Repeat each line of the data below word for word.

══ INPUT ROWS

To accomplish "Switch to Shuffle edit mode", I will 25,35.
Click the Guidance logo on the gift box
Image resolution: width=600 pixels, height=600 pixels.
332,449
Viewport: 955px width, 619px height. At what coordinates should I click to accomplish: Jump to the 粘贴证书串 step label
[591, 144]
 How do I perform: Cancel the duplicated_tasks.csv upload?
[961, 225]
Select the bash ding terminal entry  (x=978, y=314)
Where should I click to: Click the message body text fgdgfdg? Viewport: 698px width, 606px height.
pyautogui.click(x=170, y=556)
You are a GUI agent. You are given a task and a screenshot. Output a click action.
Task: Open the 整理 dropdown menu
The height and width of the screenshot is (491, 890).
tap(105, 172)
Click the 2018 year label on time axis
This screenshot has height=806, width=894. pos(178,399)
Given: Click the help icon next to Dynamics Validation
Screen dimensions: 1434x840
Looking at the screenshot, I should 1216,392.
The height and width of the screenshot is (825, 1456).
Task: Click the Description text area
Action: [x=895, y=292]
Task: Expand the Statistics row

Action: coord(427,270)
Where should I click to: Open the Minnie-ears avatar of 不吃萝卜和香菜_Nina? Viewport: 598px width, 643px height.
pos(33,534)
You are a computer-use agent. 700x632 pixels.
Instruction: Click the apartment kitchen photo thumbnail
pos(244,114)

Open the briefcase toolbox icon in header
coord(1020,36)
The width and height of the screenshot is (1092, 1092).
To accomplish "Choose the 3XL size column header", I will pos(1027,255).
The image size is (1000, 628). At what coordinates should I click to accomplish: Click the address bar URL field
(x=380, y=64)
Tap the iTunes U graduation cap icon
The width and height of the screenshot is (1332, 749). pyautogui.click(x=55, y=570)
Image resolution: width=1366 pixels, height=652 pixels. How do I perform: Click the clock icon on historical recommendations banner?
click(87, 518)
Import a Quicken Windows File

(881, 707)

════

_TASK OUTPUT_:
To accomplish "Switch to Shuffle edit mode", I will 25,35.
Click the Guidance logo on the gift box
Image resolution: width=600 pixels, height=600 pixels.
332,449
Viewport: 955px width, 619px height. At what coordinates should I click to accomplish: Jump to the 粘贴证书串 step label
[591, 144]
 How do I perform: Cancel the duplicated_tasks.csv upload?
[961, 225]
Select the bash ding terminal entry  (x=978, y=314)
Where should I click to: Click the message body text fgdgfdg? Viewport: 698px width, 606px height.
pyautogui.click(x=170, y=556)
You are a GUI agent. You are given a task and a screenshot. Output a click action.
Task: Open the 整理 dropdown menu
The height and width of the screenshot is (491, 890).
tap(105, 172)
Click the 2018 year label on time axis
This screenshot has height=806, width=894. pos(178,399)
Given: Click the help icon next to Dynamics Validation
Screen dimensions: 1434x840
Looking at the screenshot, I should 1216,392.
The height and width of the screenshot is (825, 1456).
Task: Click the Description text area
Action: [x=895, y=292]
Task: Expand the Statistics row

Action: coord(427,270)
Where should I click to: Open the Minnie-ears avatar of 不吃萝卜和香菜_Nina? Viewport: 598px width, 643px height.
pos(33,534)
You are a computer-use agent. 700x632 pixels.
Instruction: Click the apartment kitchen photo thumbnail
pos(244,114)

Open the briefcase toolbox icon in header
coord(1020,36)
The width and height of the screenshot is (1092, 1092).
To accomplish "Choose the 3XL size column header", I will pos(1027,255).
The image size is (1000, 628). At what coordinates should I click to accomplish: Click the address bar URL field
(x=380, y=64)
Tap the iTunes U graduation cap icon
The width and height of the screenshot is (1332, 749). pyautogui.click(x=55, y=570)
Image resolution: width=1366 pixels, height=652 pixels. How do I perform: Click the clock icon on historical recommendations banner?
click(87, 518)
Import a Quicken Windows File

(881, 707)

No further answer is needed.